----- Data supplied -----

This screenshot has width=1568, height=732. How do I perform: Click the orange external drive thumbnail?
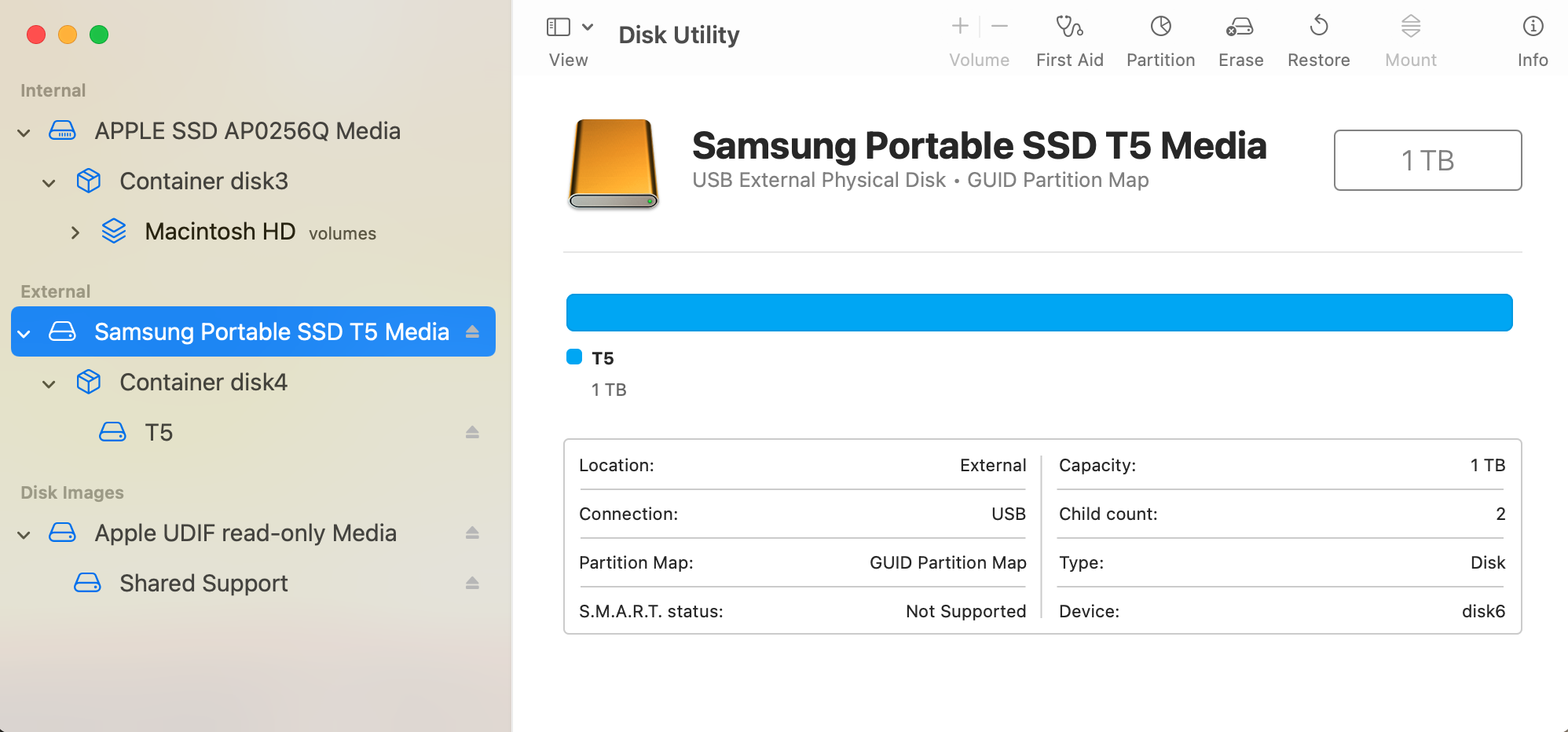click(x=613, y=163)
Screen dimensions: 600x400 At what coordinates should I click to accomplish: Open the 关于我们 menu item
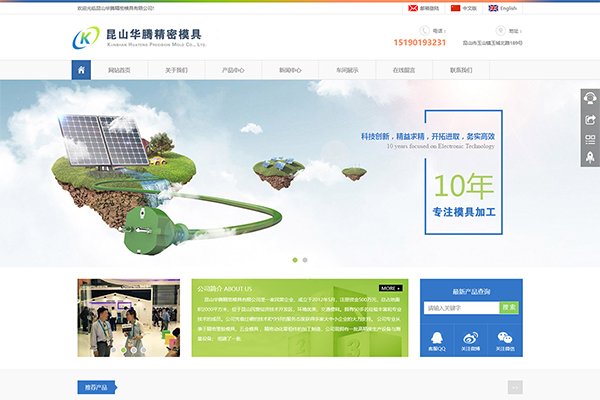point(176,71)
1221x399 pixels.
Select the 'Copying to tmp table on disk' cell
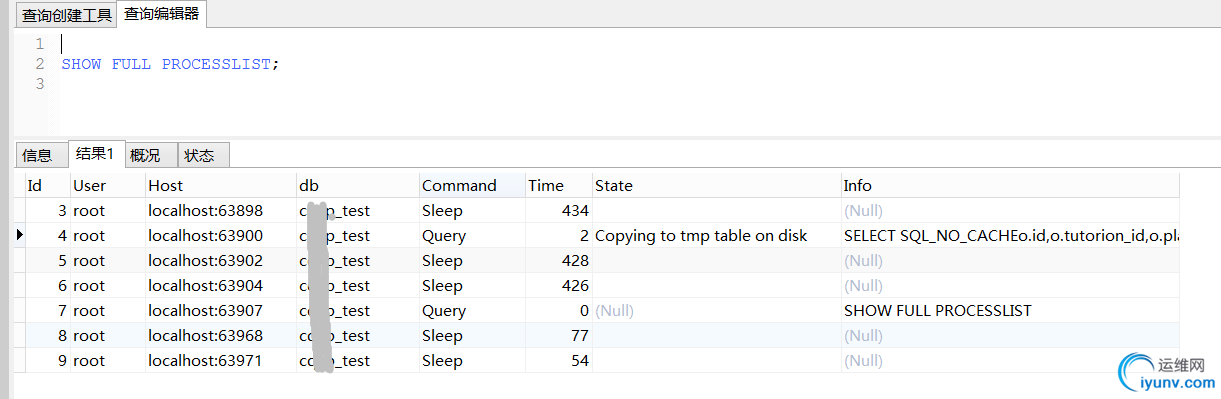(716, 236)
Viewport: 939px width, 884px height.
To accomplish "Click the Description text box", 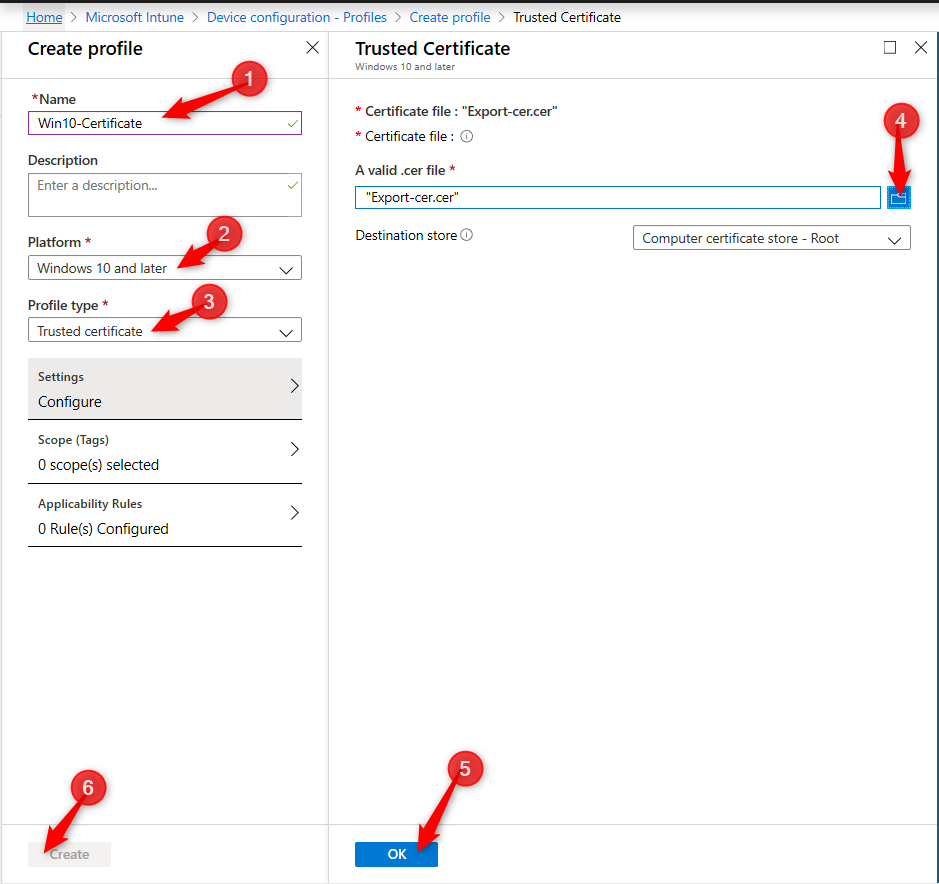I will 165,195.
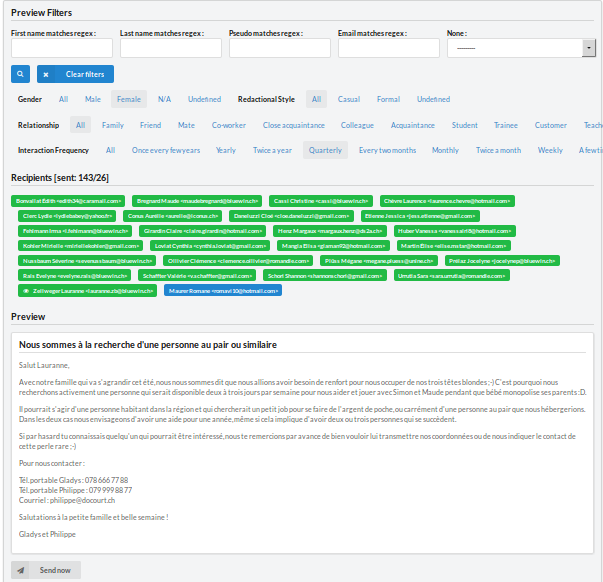Enable the Male gender filter
The width and height of the screenshot is (603, 582).
click(93, 99)
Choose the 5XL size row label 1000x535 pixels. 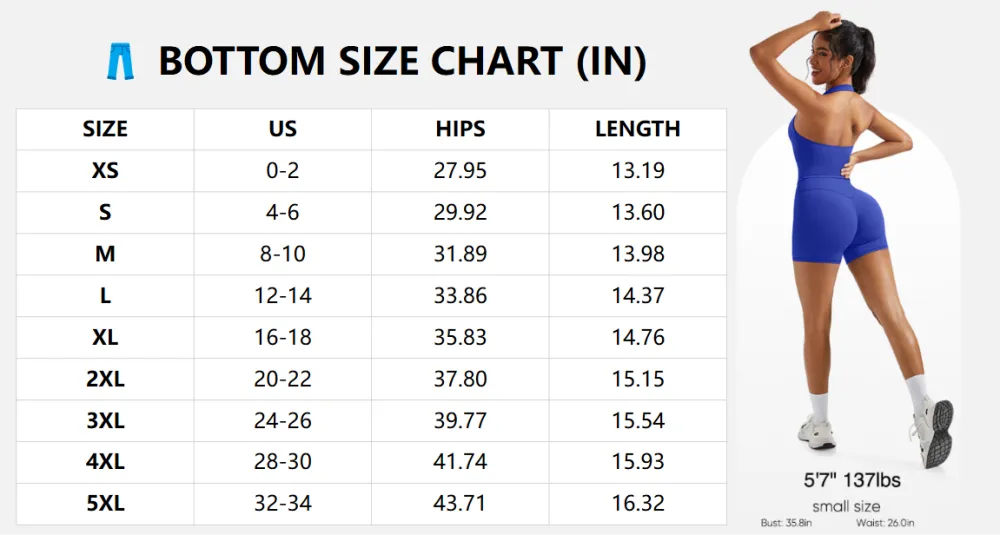105,504
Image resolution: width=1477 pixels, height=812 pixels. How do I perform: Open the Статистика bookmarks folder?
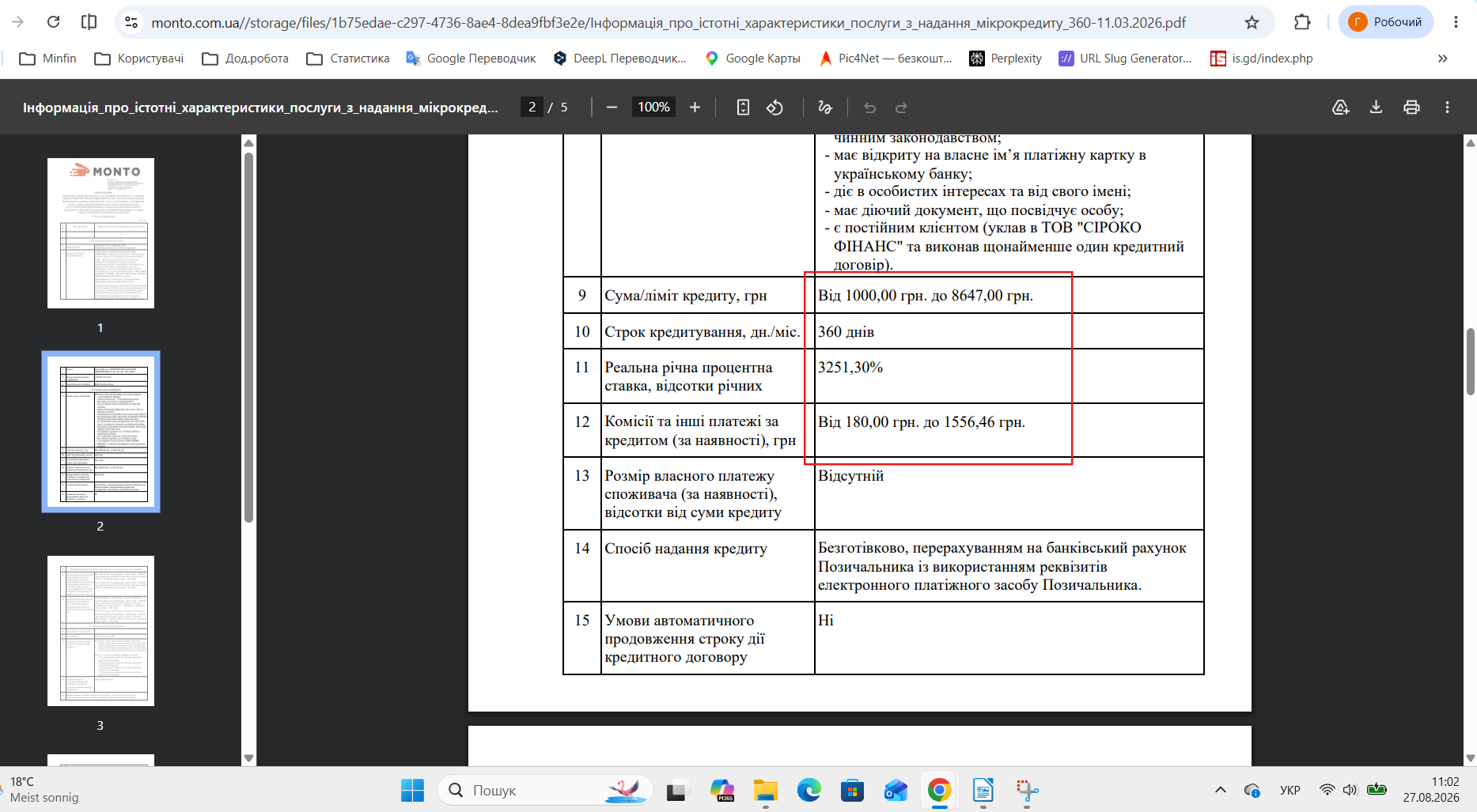(348, 59)
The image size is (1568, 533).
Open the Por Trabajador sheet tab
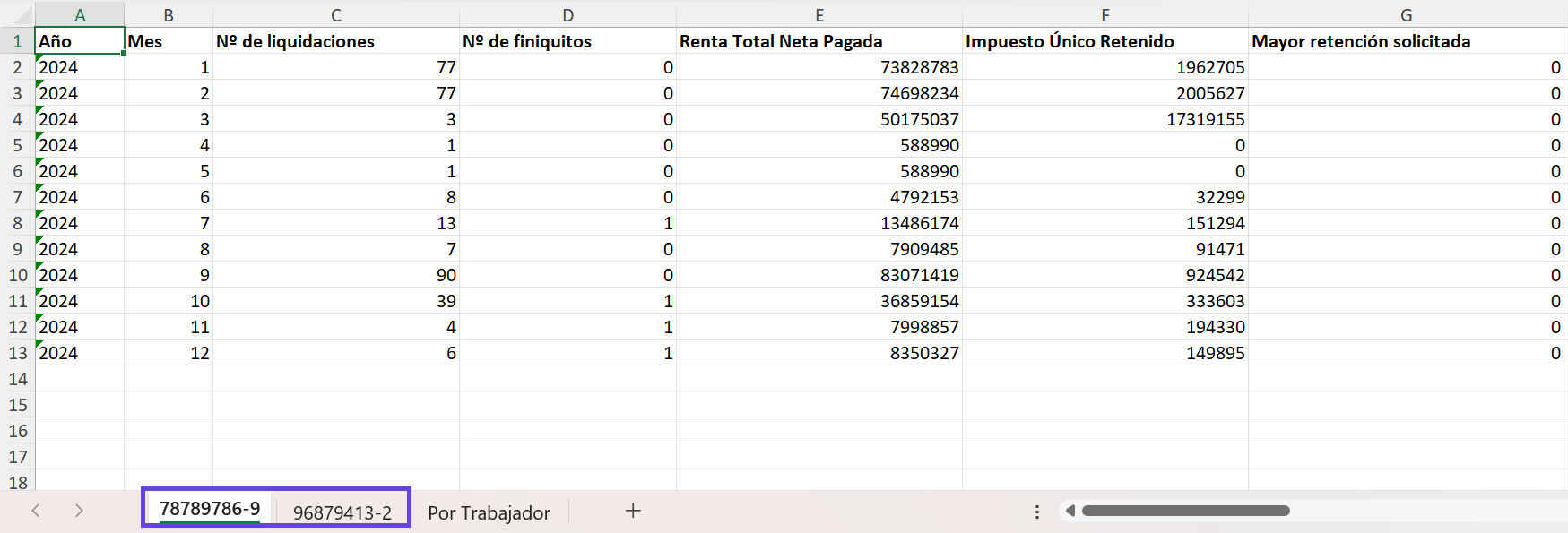[489, 512]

-----

Give back an exact repeat of the lines from the top of the data through the line that holds "1221x399 pixels.", both included, and omit pictures.

This screenshot has width=1568, height=732. How do I perform: Click the orange external drive thumbnail?
click(x=613, y=163)
Screen dimensions: 600x400 At what coordinates should I click to accomplish: Open the 关于我们 menu item
point(176,71)
1221x399 pixels.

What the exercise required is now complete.